Apesar de todo esforço, a Venezuela continua escrava do petróleo, não consegue produzir alimentos suficientes para alimentar seu povo e o socialismo é uma vaga e difusa ideia a espera de sua concretização. Apresentar um programa que seja capaz de mostrar para a população como os objetivos estratégicos serão alcançados, o caminho a ser percorrido, as dificuldades que serão encontradas e portanto prepare  o povo para os inevitáveis enfrentamentos  parece ser uma necessidade inadiável.
 
De agora em diante os desdobramentos da conjuntura política da Venezuela terão que ser acompanhados diariamente por todos aqueles que reconhecem, valoram e se solidarizam com um processo que em muito ajudou colocar a luta dos povos latino-americanos num patamar superior.
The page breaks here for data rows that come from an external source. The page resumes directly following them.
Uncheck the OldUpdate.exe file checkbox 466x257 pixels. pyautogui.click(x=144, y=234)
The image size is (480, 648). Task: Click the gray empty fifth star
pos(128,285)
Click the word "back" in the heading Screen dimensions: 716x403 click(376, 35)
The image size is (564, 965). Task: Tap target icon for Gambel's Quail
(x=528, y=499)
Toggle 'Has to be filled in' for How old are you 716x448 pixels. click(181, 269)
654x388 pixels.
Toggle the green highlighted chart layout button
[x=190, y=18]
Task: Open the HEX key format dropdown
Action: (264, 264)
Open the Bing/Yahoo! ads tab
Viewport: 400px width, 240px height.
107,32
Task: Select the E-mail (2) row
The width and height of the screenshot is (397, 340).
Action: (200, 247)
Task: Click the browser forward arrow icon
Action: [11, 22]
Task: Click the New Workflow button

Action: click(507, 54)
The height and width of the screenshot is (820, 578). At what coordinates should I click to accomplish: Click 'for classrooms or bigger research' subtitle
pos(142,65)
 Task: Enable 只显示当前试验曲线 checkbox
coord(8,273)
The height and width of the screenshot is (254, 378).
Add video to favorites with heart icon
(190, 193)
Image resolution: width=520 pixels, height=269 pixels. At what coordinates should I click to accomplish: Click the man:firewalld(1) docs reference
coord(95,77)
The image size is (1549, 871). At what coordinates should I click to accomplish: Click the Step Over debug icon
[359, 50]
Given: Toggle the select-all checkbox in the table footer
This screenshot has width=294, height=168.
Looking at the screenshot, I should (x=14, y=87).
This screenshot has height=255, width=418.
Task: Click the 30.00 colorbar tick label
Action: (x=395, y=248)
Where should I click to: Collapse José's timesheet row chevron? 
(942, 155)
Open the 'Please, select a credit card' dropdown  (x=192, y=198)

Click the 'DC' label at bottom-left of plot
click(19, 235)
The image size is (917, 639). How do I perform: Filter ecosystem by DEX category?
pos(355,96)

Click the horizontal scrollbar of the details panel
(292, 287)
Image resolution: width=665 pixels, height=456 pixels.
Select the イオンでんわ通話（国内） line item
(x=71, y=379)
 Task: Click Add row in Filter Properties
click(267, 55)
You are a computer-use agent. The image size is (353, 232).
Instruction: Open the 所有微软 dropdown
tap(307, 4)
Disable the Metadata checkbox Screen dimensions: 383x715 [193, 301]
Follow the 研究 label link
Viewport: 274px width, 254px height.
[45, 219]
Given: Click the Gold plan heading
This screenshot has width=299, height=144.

Ainda que o Alto Comando da Força Armada Nacional Bolivariana tenha dado provas de coesão e fidelidade ao ideário chavista, setores da direita venezuelana possuem um DNA golpista e sonham com uma intervenção imperialista.  A disputa entre os poderes executivo e legislativo assume agora o centro da luta política.  A sorte está lançada.
 
Luiz Arnaldo Campos é cineasta, membro da Fundação Lauro Campos e esteve recentemente na Venezuela.